▶ What you need to do
Copy the records below word for word, starting at the line that contains "Click the Business" and continuing through the end of the records.
===== Material for the task =====
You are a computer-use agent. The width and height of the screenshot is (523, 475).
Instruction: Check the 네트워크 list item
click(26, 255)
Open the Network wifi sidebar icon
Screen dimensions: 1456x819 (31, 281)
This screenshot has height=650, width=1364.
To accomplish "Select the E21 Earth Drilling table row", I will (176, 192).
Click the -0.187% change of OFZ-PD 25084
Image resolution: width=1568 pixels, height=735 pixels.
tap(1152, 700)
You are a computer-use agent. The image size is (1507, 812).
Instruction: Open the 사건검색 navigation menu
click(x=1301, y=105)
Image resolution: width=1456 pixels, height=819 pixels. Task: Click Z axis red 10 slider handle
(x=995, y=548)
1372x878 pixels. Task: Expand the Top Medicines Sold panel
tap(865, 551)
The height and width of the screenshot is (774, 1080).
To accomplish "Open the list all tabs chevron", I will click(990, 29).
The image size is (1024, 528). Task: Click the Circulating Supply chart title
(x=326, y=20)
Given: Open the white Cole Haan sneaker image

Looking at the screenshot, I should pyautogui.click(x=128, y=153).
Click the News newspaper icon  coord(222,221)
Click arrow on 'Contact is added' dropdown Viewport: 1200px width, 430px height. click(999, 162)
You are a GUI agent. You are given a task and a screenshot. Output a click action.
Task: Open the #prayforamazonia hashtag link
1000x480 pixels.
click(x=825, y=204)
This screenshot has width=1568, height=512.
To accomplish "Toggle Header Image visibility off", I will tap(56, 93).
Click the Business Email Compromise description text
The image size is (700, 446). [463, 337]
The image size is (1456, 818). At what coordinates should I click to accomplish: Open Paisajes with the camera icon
=====
▶ Solution for this task
Click the Business Email Compromise description text
The image size is (700, 446). [463, 337]
The image size is (1456, 818). At what coordinates should I click to accomplish: Open Paisajes with the camera icon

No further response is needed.